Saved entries
*** Begin section ***

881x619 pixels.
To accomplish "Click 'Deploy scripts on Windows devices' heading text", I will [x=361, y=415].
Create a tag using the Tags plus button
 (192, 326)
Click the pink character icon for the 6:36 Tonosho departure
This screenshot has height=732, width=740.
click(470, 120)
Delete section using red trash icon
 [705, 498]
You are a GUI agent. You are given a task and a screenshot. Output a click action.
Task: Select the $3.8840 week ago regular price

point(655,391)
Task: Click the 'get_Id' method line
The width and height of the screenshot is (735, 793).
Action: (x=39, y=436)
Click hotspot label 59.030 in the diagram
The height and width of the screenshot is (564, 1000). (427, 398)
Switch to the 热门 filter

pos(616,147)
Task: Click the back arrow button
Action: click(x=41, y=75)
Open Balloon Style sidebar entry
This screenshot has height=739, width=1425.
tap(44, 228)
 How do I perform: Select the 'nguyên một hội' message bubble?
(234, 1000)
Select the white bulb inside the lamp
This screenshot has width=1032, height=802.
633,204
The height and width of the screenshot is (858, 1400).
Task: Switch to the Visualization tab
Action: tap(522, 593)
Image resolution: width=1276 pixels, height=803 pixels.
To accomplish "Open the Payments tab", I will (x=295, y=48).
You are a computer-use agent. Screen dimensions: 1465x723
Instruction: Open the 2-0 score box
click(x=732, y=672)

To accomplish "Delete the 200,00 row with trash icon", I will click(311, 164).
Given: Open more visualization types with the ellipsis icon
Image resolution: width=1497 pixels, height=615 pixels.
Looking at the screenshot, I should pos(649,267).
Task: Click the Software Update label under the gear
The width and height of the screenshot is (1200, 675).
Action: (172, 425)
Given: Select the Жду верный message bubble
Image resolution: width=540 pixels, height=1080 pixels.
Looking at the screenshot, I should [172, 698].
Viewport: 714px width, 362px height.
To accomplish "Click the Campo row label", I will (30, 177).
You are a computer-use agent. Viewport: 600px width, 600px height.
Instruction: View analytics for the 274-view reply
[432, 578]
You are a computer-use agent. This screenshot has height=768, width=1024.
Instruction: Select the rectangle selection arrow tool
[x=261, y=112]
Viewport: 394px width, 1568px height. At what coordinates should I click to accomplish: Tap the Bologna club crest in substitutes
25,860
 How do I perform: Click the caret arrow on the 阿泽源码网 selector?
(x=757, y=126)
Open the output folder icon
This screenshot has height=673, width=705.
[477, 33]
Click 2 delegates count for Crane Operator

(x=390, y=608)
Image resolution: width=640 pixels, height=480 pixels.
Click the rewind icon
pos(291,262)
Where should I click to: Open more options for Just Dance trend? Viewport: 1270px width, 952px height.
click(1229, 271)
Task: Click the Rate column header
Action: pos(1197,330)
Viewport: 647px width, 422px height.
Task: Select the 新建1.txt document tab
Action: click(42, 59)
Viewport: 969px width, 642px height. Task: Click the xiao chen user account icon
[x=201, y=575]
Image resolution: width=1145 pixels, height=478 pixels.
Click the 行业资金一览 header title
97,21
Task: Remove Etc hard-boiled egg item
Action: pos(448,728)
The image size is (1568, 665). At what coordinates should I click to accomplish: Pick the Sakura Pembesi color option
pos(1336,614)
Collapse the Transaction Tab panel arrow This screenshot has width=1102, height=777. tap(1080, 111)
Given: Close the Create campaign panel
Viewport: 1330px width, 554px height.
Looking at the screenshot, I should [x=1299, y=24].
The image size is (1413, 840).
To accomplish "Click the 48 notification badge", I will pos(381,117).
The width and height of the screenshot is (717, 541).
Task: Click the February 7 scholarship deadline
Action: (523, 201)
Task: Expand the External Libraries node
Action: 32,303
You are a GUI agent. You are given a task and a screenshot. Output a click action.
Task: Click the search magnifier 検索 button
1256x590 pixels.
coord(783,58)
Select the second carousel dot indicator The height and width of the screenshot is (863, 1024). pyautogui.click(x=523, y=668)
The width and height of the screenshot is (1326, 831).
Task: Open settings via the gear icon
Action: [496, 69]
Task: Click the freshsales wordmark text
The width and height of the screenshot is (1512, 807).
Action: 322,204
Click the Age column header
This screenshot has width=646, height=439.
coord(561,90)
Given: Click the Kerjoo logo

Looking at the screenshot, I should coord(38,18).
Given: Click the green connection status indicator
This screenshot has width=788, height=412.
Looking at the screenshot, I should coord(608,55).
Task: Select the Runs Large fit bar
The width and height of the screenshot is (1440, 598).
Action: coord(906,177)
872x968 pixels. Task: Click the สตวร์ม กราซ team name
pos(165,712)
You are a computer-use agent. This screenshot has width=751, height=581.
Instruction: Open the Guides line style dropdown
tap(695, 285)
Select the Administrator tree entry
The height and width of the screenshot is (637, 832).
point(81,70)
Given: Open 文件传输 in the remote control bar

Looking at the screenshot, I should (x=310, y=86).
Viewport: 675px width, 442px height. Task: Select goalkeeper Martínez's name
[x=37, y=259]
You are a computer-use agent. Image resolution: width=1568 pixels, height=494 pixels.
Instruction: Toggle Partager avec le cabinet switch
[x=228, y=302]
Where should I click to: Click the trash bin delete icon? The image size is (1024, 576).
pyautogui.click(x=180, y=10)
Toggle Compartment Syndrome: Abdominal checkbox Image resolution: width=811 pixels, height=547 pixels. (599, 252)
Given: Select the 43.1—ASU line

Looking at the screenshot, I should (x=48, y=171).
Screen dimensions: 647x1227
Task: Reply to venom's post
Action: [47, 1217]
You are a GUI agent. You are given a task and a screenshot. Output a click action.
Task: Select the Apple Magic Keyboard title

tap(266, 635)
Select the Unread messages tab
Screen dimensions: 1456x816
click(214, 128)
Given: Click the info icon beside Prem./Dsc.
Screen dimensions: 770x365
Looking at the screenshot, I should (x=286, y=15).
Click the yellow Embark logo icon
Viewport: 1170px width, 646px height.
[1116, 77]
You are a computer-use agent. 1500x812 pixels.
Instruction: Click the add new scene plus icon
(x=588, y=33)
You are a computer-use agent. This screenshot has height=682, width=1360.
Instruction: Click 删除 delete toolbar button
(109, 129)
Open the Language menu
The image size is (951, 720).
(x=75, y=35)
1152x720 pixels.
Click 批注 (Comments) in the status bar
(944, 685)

*** End section ***

* _Your instructions_
Copy each line of the records that contains the word "text".

* _Response to this task_
To accomplish "Click 'Deploy scripts on Windows devices' heading text", I will [x=361, y=415].
Task: Click the freshsales wordmark text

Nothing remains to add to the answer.